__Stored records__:
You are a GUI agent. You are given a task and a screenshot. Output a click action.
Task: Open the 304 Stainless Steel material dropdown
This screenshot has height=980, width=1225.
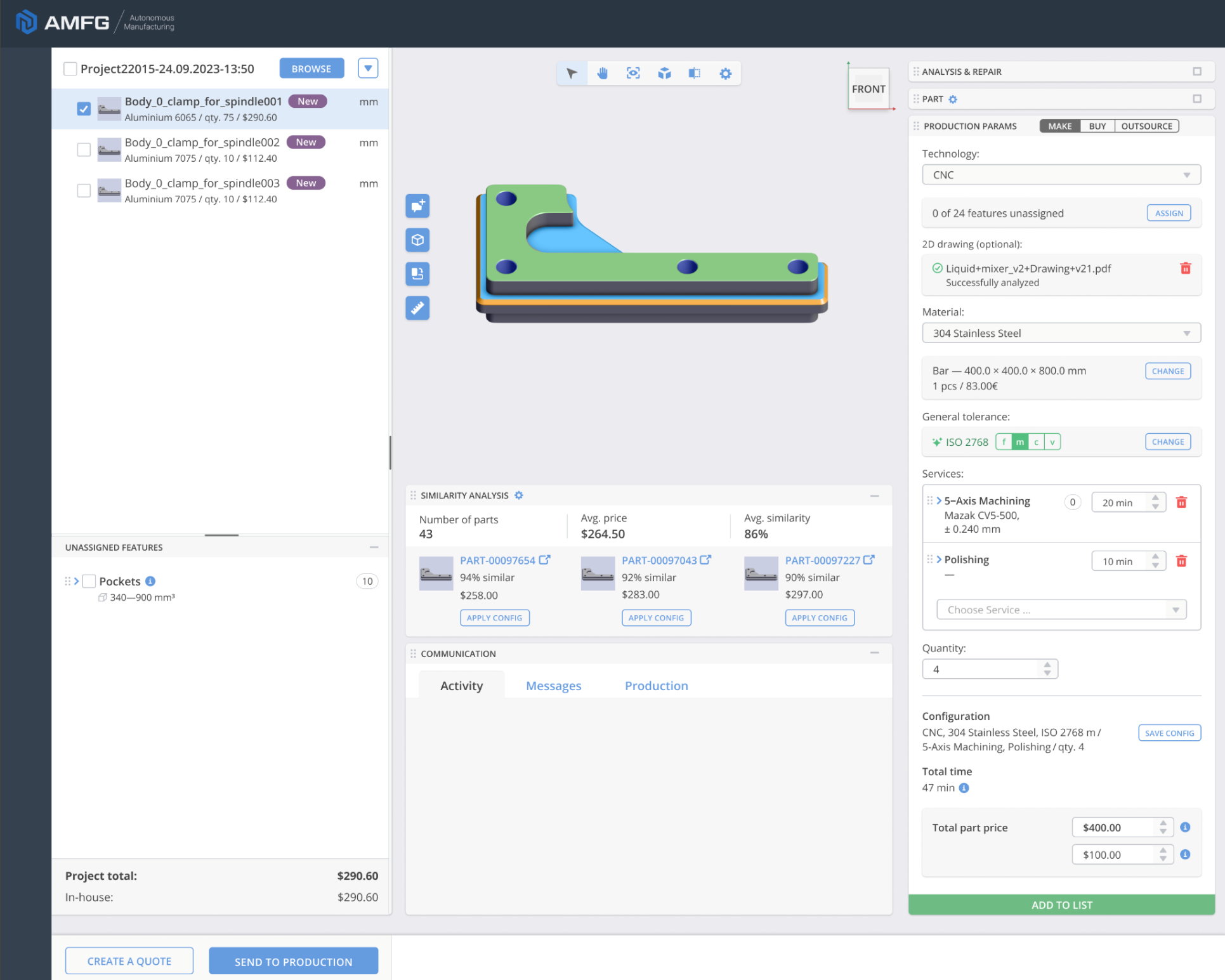1060,333
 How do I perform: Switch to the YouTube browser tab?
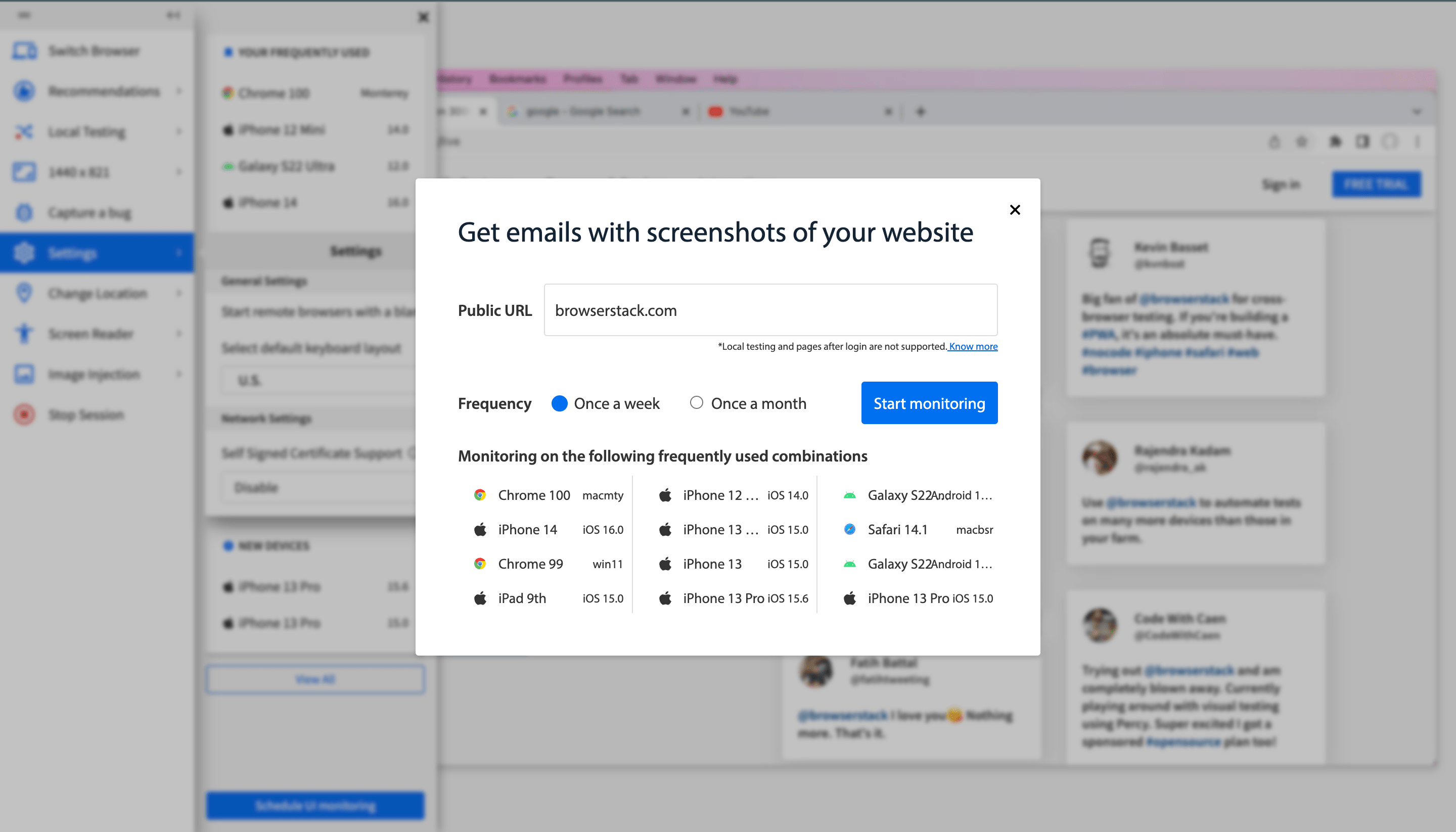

__Exercise goal__: Every entry, word for word, should be given again; the pictures are not part of the copy.

__Finished exercise__:
You are a GUI agent. You are given a task and a screenshot. Output a click action.
Task: Open the 304 Stainless Steel material dropdown
This screenshot has height=980, width=1225.
1060,333
 How do I perform: Switch to the YouTube browser tab?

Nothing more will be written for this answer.